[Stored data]
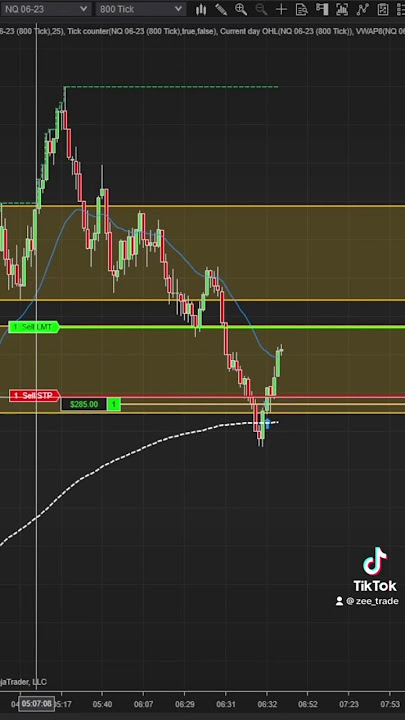Image resolution: width=405 pixels, height=720 pixels.
Task: Click the Sell STP order flag
Action: (x=34, y=395)
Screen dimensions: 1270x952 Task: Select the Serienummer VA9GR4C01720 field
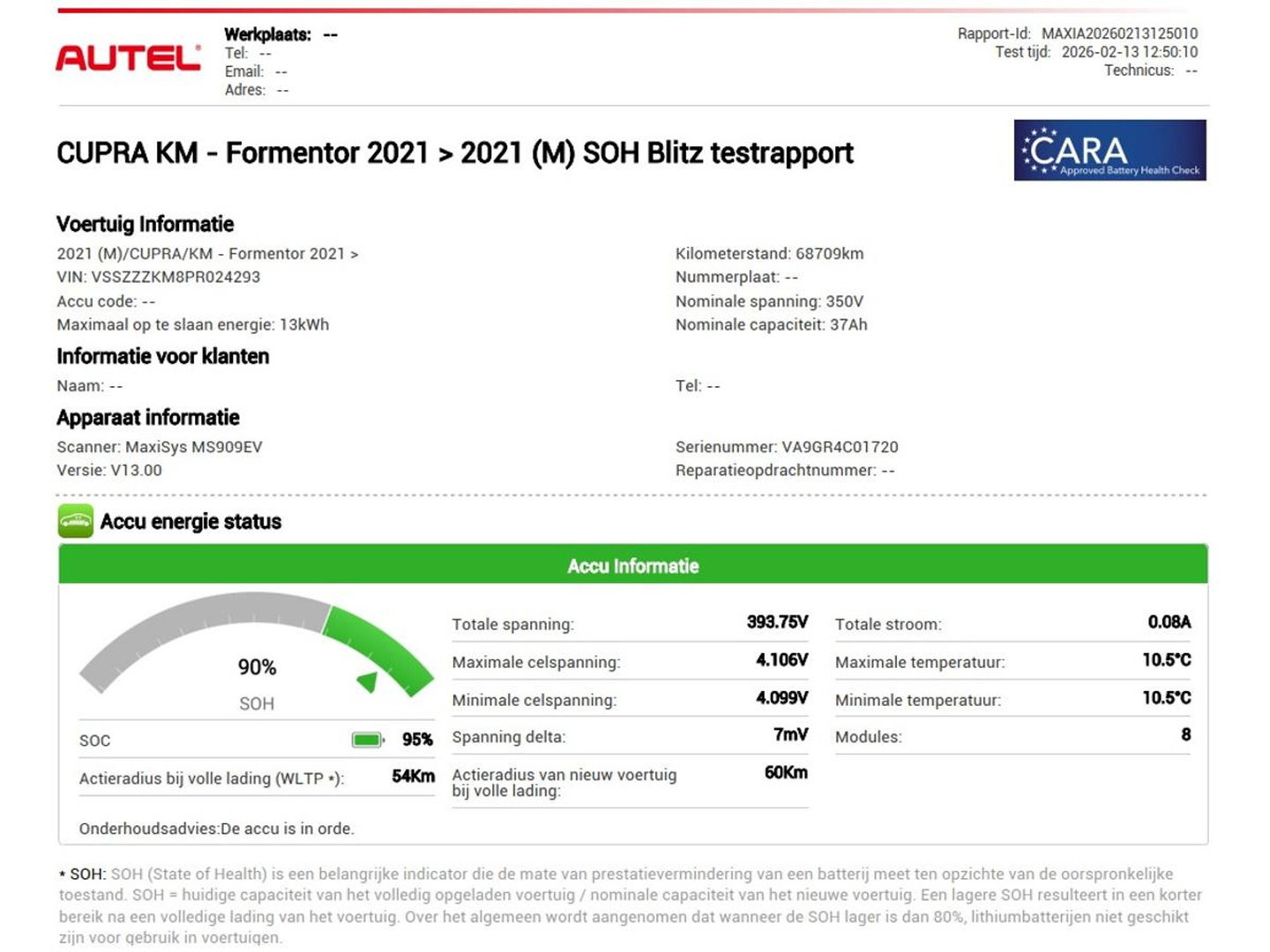[x=786, y=447]
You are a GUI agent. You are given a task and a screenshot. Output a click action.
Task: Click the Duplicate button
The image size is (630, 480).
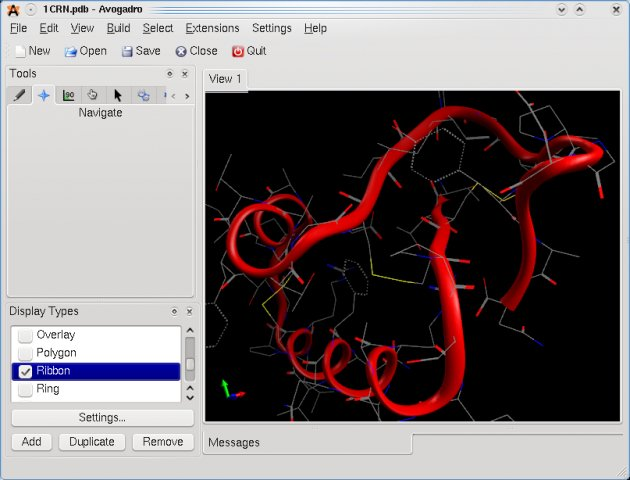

[WORK INSTRUCTION]: Beginning at the line that holds "Task: Click the Duplicate button" and ending with the last line of the entries, please set down each line exactly, leaving every picture out.

[ANSWER SPACE]:
Task: Click the Duplicate button
The image size is (630, 480).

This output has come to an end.